Instructions for the task - Leaving out any pictures, transcribe every record exactly.

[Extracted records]
______

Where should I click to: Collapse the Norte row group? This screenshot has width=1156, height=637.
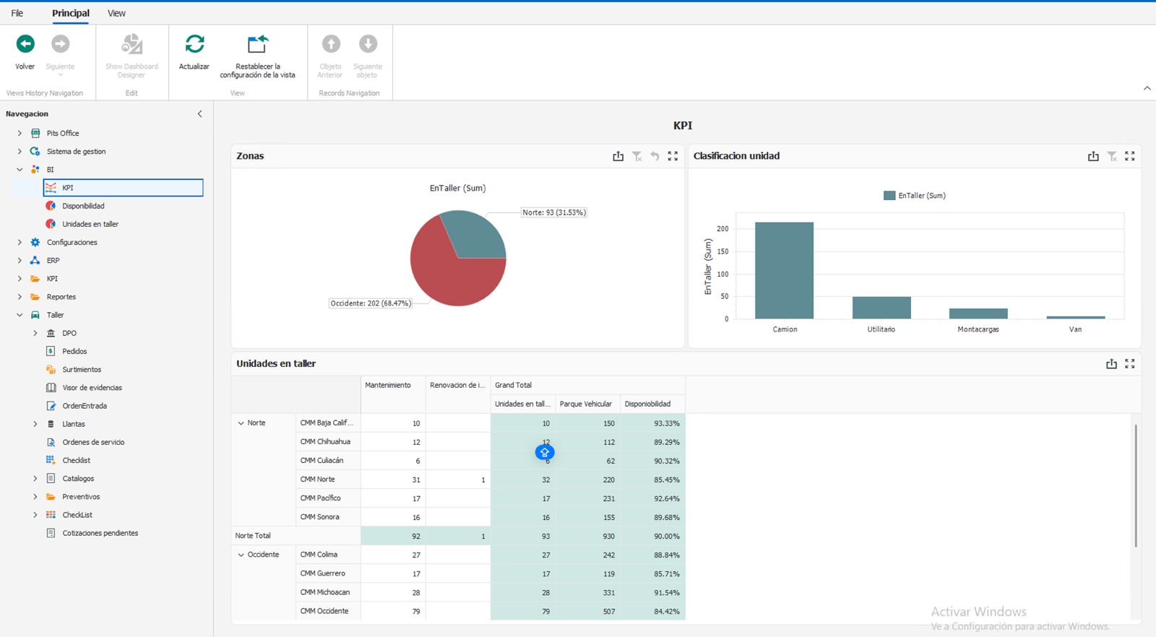coord(241,423)
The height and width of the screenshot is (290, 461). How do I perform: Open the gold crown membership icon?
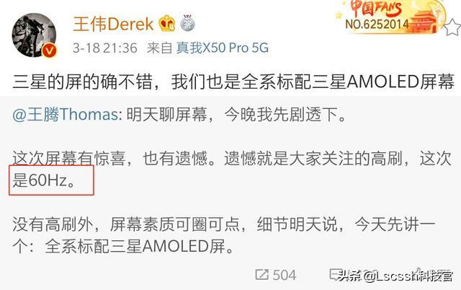click(167, 24)
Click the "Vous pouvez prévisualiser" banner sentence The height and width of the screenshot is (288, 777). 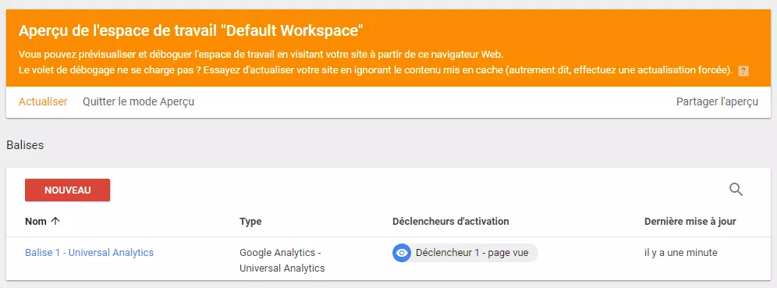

______

Answer to this task -
Where should I click to: Collapse the Norte row group? This screenshot has width=1156, height=637.
coord(241,423)
The height and width of the screenshot is (290, 461). How do I perform: Open the gold crown membership icon?
click(167, 24)
Click the "Vous pouvez prévisualiser" banner sentence The height and width of the screenshot is (288, 777). 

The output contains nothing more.